The study is published in "Breast Cancer Clusters in the Northeast United
States: A Geographic Analysis," in the July 15 issue of the American
Journal of Epidemiology, vol. 146, no. 2, p. 161-170.
Environmental Exposure Working Group Formed, Review of Chemicals Underway
An environmental exposure working group has been formed to evaluate the
exposure assessment methodologies in place in the LIBCSP, such as environmental
sampling of water and soil, biological sampling for organochlorine pesticides
and polyaromatic hydrocarbon exposure, and questionnaire assessment of
occupation and environmental sources of carcinogens. The group is composed
of scientists and a member of the Long Island community. It will meet
at 9:30 a.m. the morning prior to the convening of the annual meeting
of the Ad Hoc Advisory Committee to the LIBCSP on September 22, and at
the same hotel.
In response to requests from Long Island community members for study
of additional chemicals, the NCI asked the Environmental Protection Agency
for assistance in evaluating the regulatory status and relevant testing
results for these chemicals. EPA's Richard Hill, M.D., Ph.D., science
advisor, Office of Prevention, Pesticides and Toxic Substances, has been
providing data on many of the chemicals. Other data are coming from the
National Institute of Environmental Health Sciences' National Toxicology
Program. Ruth Allen, Ph.D., of NCI/EPA, and Gwen Collman, Ph.D., of NIEHS,
are collecting and organizing the information. Dr. Allen is in regular
contact with community members on the progress, and in April, hosted a
community workshop on Long Island with experts on environmental exposure
assessment.
Separately, Dr. Gammon, of the Columbia Case-Control Study, and her staff
conducted a review of the chemicals of interest, based on fewer data sources,
and presented their results to concerned community members.
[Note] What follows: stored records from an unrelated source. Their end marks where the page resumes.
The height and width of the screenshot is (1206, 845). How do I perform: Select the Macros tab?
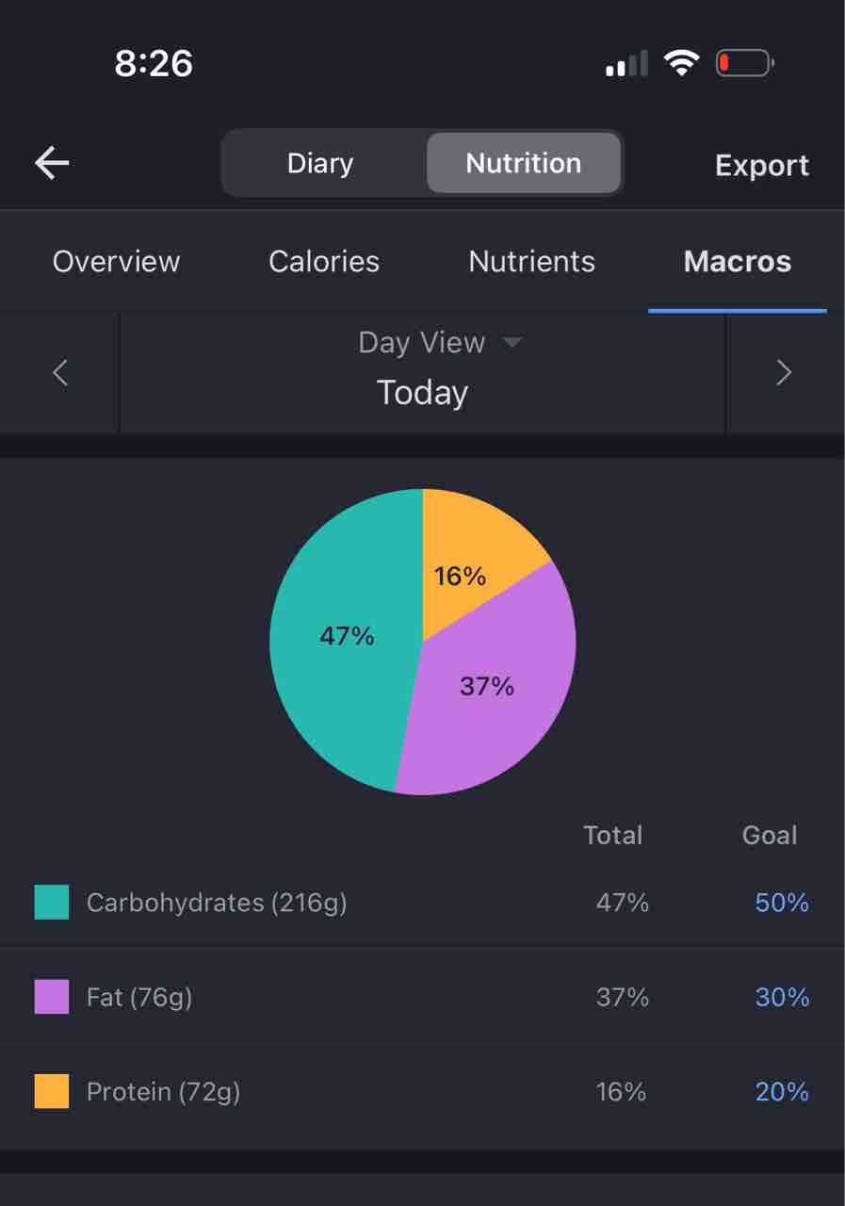pos(737,261)
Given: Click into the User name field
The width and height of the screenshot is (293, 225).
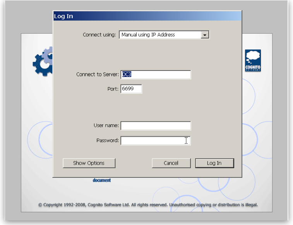Looking at the screenshot, I should [x=156, y=126].
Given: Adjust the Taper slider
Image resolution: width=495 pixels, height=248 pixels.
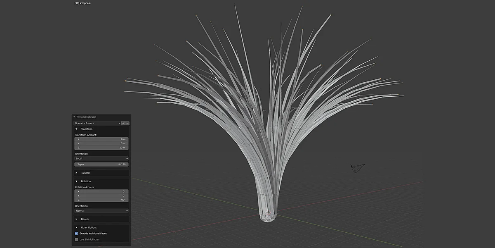Looking at the screenshot, I should click(101, 164).
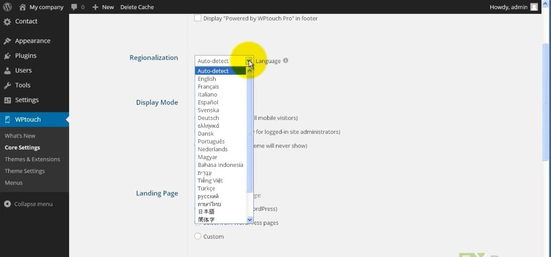Screen dimensions: 551x257
Task: Click the admin avatar in top bar
Action: tap(534, 7)
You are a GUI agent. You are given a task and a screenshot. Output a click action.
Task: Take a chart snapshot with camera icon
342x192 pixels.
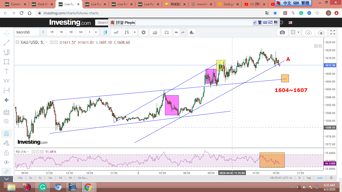(x=282, y=32)
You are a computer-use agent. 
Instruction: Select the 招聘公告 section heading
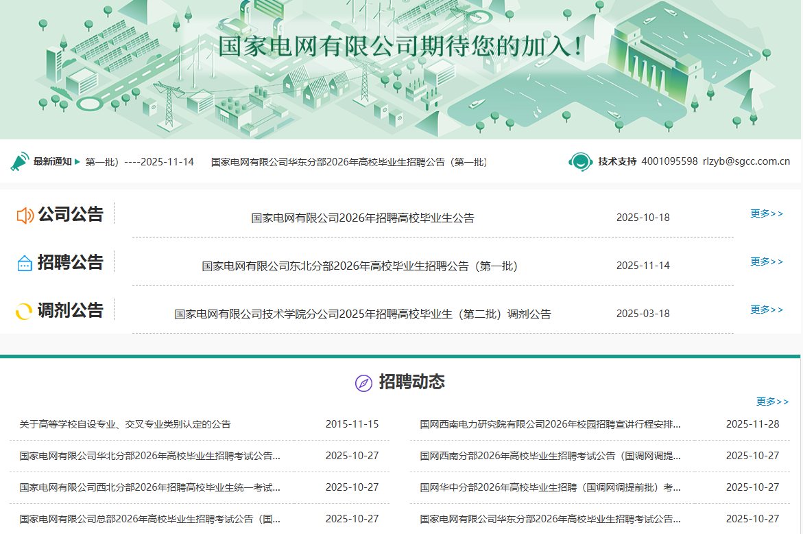[70, 262]
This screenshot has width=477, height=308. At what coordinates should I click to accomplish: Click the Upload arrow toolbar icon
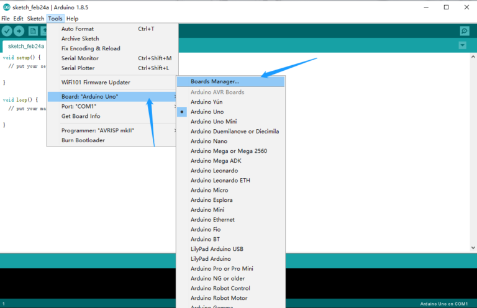click(x=19, y=31)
News Reports Published on LIBCSP
Newsday published a feature article about the LIBCSP that prominently
featured the Columbia Case-Control Study and reported on its progress
and that of the other Project studies. "Update: The Long Island Breast
Cancer Study," by reporter Ridgley Ochs, appeared in the newspaper's December
10, 1996, issue.
Another article describing the detailed work and tools required "in the
field" to collect environmental and laboratory samples during the home
visits to the women who are participating in the Columbia Case-Control
Study and the Electromagnetic Fields and Breast Cancer Study, appeared
in "Details Seen as Critical to Long Island Study," in The Journal
of the National Cancer Institute, December 4, 1996, vol. 88, no.
23, p. 1711-1713.
Community Liaisons Named to Studies
The community representatives on the Ad Hoc Advisory Committee to the
LIBCSP recently assigned community liaisons to each of the research projects
that make up the Project and to other NCI-funded studies that may be relevant
to Long Island. The liaisons welcome the opportunity to establish relationships
with the investigators and follow the progress of their research. The
community representatives and members of the Long Island community believe
that they can provide investigators unique perspective that could enhance
their research. Ideally, they would like to be involved in the research
process and serve as advisors. They have had advisory roles in the Columbia
Case-Control and the EMF and Breast Cancer Studies, and have been helpful
to investigators of some other studies. Linda Anderson, Director of Communications
for the LIBCSP, NCI, has provided the community representatives and liaisons
information about the studies to help them launch their liaison effort.
A list of the liaisons and their project assignments is available on request.